▶ Request:
Collect each line of the records that contains the string "view".

== Material for the task

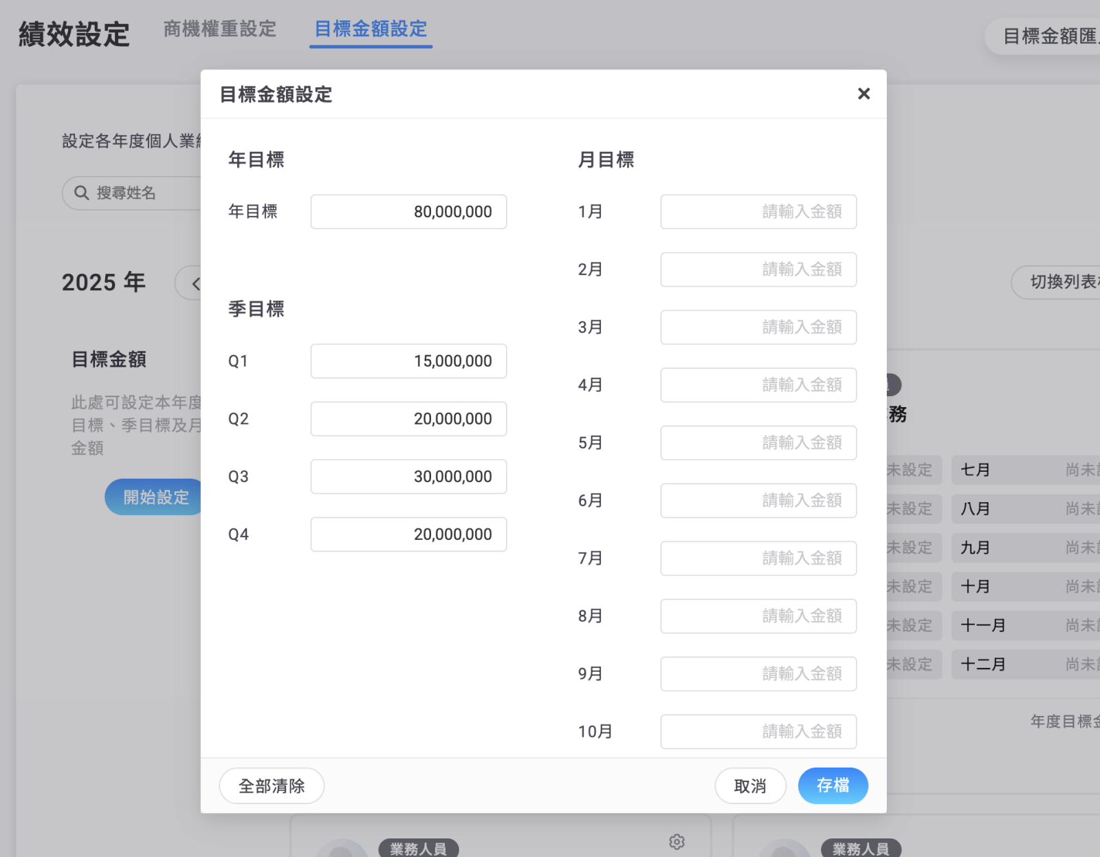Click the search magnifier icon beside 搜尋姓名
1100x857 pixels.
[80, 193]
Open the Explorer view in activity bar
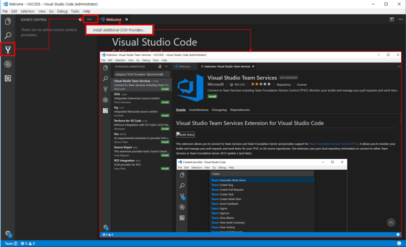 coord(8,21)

====

▶ Written response:
Open the Explorer view in activity bar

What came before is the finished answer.